One more thing, she discusses her upcoming study on her effectiveness by reducing cortisol levels in parents proving her techniques work. The proper research based on her claims would be assessing the cortisol levels of the children and seeing if those are reduced combined with other measures of assessing attachment security in the children to determine their attachment security. After all, she claims on her website to “provide help for each wounded child….” See below for a direct pull from the site:
“We offer information on adoption / attachment and bonding issues, and Reactive Attachment Disorder (RAD) to families and professionals.
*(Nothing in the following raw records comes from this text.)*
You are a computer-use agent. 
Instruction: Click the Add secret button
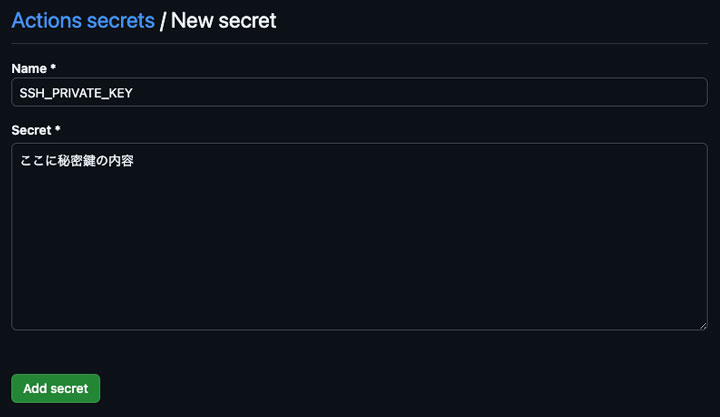[x=56, y=388]
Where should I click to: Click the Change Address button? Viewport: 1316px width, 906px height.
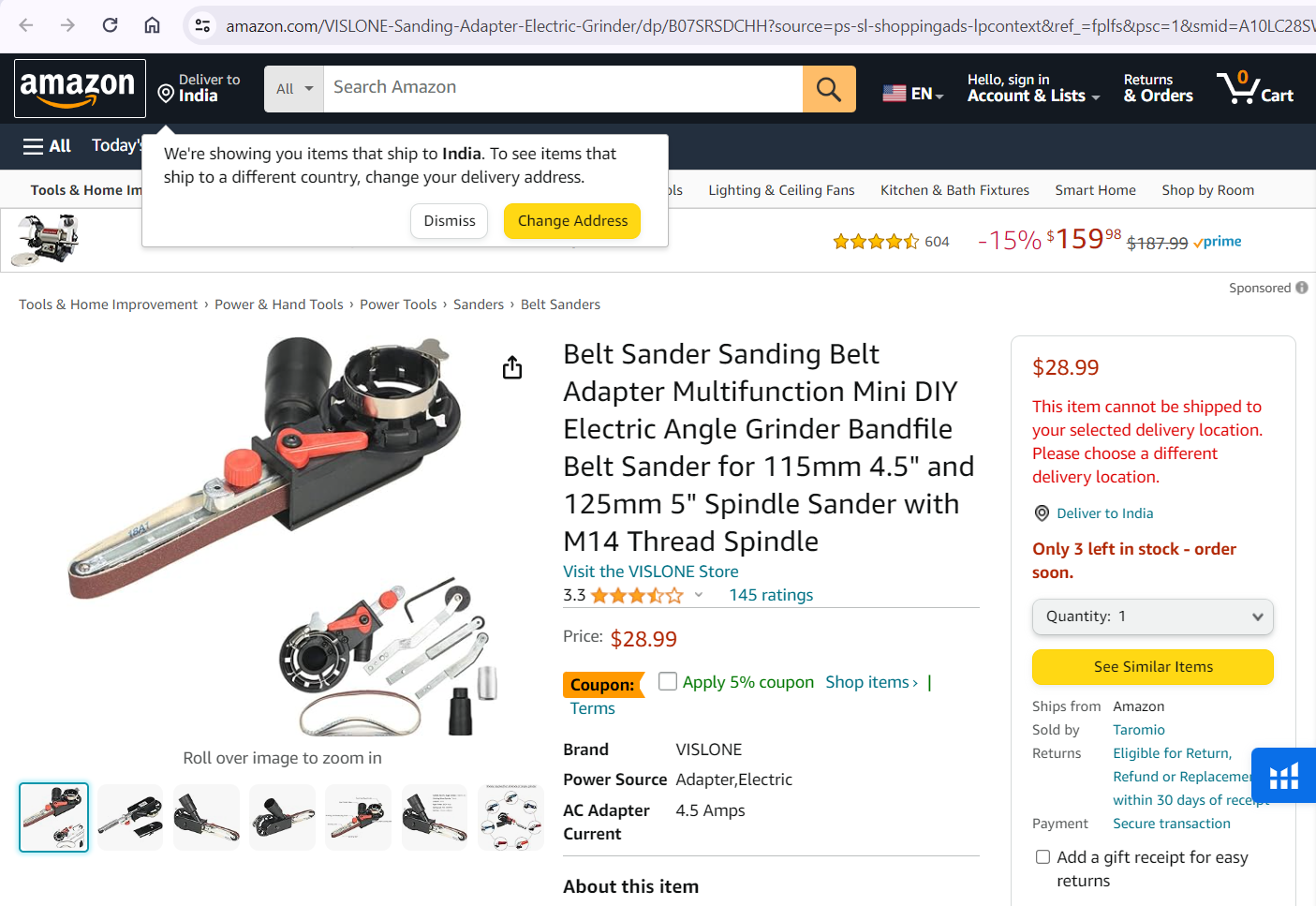point(572,221)
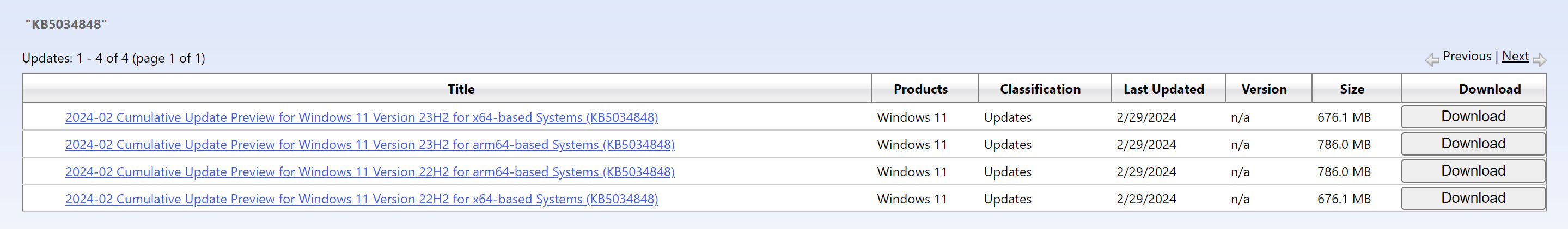This screenshot has height=229, width=1568.
Task: Sort results by Title column header
Action: tap(461, 89)
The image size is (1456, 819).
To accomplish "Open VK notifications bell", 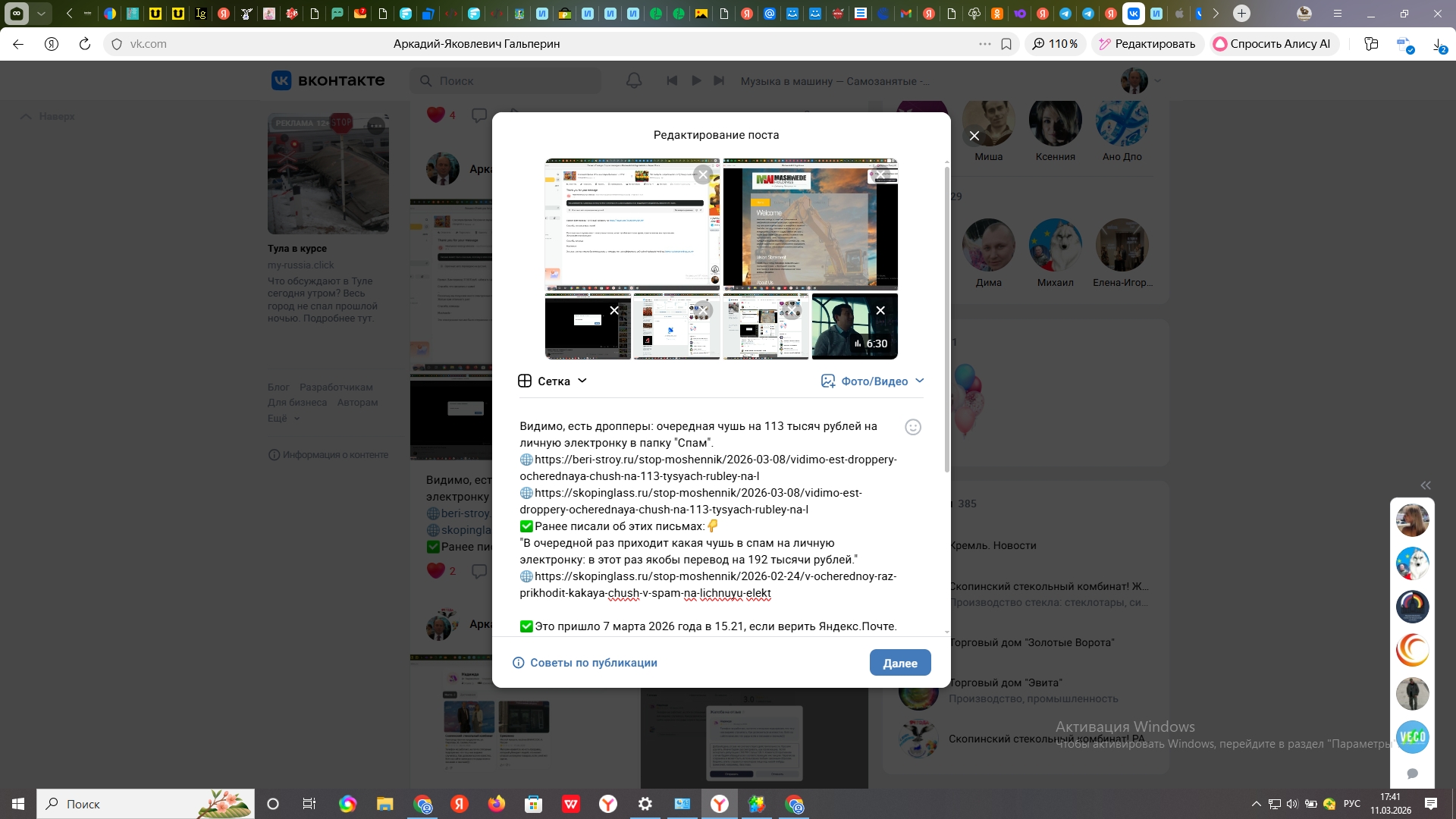I will pos(634,80).
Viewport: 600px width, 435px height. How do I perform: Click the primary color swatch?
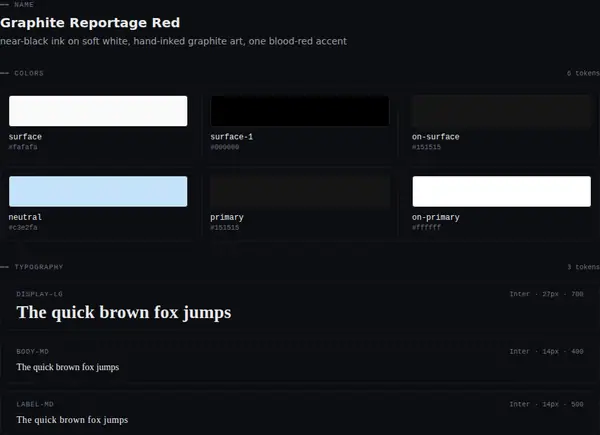(x=300, y=191)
We are also the official home of Families by Design providing educational materials and seminars.The goal of this site is to provide help for each wounded child with attachment disorder, PTSD (Post Traumatic Stress Disorder), ODD (Oppositional Defiant Disorder)….”
After receiving a posting, I reviewed this article. It appears that the pages that were cited from the Nancy Thomas website are no longer available. I am hoping that the site has been updated to reflect what is currently known from research. Research can provide us with sound information. It allows us to take what we know and make it into models that can hopefully help – as my mentor for the past two year, Dr. Bruce Perry states, “Essentially all models are wrong…but some are useful!”